▸ **Exercises to complete**
A) Answer these questions about the passage on copper-plated TOPCon solar cells, one per line and marked the same way:
(i) How thick was the copper plate applied to the cells?
(ii) What relative degradation did the bare sample show after six hours of damp-heat testing?
(iii) What do the researchers say the Cu plating process produces?
B) Rewrite the passage on copper-plated TOPCon solar cells between "After six hours" and "their previous work.", inclusive, replacing "bare" with "uncoated".
C) Continue the passage on copper-plated TOPCon solar cells from where it stops.

------ Page excerpt

In a paper published in Solar Energy Research and Materials, the UNSW researchers described how they applied a 1μm copper plate on screen-printed TOPCon solar cells to assess its protective effect under damp heat conditions.
After six hours of damp-heat testing, the bare sample experienced over 80% relative degradation, compared to an 11.5% relative drop in efficiency in the copper-plated batch. The researchers said the severe degradation in the un-plated sample was in “good agreement” with their previous work.
“We also show that the Cu plating process results in a considerably denser contact, which hinders the penetration of contaminants,” the researchers added. “Consequently, the method presented in this work enhances the stability of photovoltaic technology with corrosion-sensitive contacts during field operation, thus contributing to an increase in lifetime and reduction in levelised cost of electricity.”

------------
------ Dataset entries

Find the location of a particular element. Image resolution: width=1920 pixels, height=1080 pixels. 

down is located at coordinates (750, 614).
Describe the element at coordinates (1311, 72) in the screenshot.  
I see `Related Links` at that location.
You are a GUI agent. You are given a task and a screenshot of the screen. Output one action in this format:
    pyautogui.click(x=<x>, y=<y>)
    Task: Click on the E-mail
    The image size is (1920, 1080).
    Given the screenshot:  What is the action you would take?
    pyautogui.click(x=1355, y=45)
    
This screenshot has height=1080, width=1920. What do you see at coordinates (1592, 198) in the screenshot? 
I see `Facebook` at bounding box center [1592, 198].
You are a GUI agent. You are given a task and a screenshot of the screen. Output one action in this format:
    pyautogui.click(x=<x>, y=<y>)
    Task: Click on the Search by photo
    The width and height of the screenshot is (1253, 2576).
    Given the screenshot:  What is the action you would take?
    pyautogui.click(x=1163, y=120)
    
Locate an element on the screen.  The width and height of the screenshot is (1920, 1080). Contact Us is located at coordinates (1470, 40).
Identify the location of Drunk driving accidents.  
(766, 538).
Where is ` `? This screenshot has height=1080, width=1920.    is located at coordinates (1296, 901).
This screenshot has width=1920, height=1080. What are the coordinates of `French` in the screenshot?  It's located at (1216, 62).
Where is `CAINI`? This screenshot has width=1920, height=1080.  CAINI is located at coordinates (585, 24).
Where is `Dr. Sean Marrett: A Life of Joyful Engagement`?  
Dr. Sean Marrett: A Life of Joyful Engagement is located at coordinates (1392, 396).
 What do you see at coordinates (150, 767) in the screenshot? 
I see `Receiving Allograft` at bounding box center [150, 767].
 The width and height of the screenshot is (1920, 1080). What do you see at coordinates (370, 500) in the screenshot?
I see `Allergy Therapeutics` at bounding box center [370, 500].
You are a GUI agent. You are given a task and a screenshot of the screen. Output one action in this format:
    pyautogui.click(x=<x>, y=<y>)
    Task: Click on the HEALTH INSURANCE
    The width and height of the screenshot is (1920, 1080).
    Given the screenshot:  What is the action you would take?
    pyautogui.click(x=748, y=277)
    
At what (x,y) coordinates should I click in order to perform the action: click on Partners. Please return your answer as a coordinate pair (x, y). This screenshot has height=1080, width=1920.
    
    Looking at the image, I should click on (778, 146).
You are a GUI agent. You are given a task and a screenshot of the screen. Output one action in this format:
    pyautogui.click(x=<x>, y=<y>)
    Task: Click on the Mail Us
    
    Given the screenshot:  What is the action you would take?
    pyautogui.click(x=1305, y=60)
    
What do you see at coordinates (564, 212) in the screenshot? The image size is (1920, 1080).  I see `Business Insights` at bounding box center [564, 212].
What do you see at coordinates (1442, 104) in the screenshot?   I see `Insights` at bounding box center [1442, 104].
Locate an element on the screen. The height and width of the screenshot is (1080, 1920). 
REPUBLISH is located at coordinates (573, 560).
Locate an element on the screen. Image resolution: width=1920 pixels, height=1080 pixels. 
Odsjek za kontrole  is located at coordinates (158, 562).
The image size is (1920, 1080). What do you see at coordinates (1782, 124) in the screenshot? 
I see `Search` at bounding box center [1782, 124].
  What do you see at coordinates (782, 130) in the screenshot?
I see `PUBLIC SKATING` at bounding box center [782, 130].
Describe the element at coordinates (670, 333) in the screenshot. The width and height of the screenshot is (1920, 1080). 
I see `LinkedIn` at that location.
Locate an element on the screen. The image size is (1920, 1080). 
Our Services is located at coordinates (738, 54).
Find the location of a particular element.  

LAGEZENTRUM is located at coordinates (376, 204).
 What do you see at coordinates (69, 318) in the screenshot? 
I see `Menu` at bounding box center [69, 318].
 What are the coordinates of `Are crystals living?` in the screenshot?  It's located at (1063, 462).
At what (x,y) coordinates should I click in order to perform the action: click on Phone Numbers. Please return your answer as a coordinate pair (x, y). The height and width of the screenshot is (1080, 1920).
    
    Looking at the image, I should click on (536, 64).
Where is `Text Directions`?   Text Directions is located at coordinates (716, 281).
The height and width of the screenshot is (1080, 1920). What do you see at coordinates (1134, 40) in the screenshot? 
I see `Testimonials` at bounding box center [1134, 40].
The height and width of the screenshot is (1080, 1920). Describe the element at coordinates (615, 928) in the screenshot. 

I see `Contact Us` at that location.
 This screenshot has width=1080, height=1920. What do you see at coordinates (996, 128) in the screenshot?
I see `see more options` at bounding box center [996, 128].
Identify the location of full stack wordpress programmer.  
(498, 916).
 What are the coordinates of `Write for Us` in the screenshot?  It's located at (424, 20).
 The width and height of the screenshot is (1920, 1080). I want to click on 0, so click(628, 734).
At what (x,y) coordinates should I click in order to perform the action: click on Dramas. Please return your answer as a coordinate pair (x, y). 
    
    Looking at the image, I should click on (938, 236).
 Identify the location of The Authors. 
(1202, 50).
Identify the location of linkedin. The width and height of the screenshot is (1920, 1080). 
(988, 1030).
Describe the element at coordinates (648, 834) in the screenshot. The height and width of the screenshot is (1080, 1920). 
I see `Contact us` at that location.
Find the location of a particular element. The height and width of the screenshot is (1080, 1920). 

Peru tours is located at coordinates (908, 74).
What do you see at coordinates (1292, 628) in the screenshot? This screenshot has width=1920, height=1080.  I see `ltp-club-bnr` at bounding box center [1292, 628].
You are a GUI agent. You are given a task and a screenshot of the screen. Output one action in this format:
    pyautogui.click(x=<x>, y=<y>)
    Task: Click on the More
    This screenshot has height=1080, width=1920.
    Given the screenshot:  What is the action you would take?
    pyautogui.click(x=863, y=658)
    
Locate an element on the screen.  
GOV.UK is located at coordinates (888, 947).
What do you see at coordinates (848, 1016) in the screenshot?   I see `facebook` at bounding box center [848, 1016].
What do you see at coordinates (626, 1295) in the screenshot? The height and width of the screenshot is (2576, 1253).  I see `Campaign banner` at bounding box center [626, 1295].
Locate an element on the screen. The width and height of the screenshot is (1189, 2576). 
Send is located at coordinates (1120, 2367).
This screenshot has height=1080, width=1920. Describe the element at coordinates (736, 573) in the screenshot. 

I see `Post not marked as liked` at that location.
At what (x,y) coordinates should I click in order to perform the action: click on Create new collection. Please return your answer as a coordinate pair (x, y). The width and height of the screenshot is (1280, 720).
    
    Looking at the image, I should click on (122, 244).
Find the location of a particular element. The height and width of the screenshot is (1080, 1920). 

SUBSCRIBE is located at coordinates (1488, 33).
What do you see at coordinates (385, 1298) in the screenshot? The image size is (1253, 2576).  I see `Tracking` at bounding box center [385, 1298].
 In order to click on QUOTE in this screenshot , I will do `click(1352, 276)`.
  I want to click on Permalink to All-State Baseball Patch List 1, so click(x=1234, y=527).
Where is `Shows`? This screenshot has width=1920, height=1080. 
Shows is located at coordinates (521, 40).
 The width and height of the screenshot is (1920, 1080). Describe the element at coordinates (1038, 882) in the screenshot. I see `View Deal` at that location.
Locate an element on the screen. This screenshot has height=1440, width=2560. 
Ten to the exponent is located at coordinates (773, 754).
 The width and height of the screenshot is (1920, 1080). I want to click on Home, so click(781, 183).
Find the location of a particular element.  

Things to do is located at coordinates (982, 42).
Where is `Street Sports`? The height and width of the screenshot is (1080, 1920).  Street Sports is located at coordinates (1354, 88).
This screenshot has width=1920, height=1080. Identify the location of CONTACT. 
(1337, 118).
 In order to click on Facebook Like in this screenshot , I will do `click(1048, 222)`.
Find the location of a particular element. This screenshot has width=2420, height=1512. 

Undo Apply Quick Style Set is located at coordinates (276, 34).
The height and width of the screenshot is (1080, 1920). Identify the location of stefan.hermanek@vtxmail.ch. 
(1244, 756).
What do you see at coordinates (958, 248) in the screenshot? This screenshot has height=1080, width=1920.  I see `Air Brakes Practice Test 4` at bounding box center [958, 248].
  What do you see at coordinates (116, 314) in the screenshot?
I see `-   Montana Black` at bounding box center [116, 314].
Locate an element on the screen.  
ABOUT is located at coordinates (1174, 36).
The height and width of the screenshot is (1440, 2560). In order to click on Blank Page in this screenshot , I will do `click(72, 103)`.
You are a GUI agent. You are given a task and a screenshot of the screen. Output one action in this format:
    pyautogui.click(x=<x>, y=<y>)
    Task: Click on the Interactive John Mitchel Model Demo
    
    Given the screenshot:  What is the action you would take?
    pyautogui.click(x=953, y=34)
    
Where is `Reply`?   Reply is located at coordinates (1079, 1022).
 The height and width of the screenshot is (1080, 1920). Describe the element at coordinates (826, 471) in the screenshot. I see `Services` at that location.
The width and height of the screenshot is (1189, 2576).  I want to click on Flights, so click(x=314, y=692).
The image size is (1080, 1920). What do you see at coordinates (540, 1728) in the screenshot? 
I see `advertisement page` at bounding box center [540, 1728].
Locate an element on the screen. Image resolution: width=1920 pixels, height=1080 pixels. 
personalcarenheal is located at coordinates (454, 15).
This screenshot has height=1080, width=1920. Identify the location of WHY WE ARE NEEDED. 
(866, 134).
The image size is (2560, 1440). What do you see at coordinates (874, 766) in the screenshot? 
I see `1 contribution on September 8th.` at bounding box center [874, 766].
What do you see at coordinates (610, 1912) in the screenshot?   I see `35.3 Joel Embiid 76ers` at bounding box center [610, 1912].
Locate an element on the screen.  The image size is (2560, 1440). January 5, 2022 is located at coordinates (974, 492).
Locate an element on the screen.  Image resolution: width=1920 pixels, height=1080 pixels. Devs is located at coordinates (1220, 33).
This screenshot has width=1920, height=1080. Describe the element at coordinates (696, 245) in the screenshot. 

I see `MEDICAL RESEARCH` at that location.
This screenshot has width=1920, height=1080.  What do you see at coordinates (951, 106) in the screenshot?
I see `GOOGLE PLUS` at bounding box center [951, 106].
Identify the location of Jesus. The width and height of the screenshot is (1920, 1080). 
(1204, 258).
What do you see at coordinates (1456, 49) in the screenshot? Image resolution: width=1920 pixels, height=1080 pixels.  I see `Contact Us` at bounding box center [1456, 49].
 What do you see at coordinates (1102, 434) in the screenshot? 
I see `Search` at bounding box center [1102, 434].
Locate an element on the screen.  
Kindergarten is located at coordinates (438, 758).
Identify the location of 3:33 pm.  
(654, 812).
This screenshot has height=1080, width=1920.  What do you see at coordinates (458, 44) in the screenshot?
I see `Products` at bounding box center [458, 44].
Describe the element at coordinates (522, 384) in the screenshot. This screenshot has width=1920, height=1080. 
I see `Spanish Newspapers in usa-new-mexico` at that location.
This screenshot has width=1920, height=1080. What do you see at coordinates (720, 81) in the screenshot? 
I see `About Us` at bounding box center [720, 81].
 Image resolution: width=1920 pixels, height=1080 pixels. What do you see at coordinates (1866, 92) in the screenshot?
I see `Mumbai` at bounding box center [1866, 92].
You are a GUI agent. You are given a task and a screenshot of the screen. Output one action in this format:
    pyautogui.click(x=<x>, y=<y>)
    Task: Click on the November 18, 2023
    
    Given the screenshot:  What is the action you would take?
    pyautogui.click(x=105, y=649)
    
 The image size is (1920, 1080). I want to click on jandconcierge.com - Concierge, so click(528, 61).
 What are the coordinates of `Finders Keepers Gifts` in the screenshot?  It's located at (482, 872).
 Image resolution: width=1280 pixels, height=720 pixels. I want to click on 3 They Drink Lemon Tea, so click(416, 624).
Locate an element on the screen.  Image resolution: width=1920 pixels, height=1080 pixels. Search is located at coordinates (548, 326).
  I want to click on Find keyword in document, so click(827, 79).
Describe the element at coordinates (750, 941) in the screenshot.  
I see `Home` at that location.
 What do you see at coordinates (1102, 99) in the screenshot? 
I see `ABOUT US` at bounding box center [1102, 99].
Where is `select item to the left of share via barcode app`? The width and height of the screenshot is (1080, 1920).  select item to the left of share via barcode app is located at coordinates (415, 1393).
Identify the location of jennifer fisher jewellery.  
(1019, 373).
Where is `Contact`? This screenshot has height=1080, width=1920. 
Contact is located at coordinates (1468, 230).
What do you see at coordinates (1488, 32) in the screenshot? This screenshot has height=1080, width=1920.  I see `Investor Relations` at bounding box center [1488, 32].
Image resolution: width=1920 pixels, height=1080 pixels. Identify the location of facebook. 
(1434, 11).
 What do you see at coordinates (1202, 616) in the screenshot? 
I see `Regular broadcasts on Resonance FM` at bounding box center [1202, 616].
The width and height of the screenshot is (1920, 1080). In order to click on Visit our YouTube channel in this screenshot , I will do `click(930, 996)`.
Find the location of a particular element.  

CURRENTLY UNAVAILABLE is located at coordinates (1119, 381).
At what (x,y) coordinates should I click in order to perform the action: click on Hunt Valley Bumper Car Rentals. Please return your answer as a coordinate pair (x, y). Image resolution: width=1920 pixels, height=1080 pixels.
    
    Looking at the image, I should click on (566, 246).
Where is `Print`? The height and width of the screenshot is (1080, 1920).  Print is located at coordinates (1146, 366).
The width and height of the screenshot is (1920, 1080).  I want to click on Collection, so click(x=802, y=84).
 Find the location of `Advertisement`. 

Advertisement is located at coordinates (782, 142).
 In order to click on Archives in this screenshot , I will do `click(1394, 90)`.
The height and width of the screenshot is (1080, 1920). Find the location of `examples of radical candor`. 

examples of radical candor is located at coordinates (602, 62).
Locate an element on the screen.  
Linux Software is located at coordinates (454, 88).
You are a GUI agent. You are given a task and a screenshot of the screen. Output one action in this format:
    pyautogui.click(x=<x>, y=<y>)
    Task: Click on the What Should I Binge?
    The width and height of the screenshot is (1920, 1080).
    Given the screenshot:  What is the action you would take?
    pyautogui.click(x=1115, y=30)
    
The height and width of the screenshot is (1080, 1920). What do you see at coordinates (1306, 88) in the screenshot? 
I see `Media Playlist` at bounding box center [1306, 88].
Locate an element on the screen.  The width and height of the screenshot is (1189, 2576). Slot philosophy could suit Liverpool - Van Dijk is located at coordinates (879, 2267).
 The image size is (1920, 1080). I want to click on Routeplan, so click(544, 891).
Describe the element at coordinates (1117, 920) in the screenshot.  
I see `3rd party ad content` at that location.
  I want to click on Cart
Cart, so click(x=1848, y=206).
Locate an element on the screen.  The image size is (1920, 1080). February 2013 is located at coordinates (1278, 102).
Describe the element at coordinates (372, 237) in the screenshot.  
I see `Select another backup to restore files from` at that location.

------------

▸ **Results by task**
A)
(i) 1μm
(ii) Over 80%
(iii) A considerably denser contact, which hinders the penetration of contaminants

B)
After six hours of damp-heat testing, the uncoated sample experienced over 80% relative degradation, compared to an 11.5% relative drop in efficiency in the copper-plated batch. The researchers said the severe degradation in the un-plated sample was in “good agreement” with their previous work.

C)
Reducing material costs
In addition to the performance benefits of the copper plating method, the researchers also noted its relevance to ongoing efforts to reduce material costs in PV cells and modules.
As outlined in the latest instalment of the International Technology Roadmap for PV (ITRPV), the extensive use of silver in PV cell production is likely to come under growing pressure as global demand increasingly outstrips supply. Silver consumption in PV technologies therefore needs to be reduced to avoid a further cost challenge for the industry.
The UNSW researchers highlighted the fact that the apparent success of the copper plating method indicated the potential of reducing silver consumption and thus material costs without “sacrificing the solar cell efficiency”.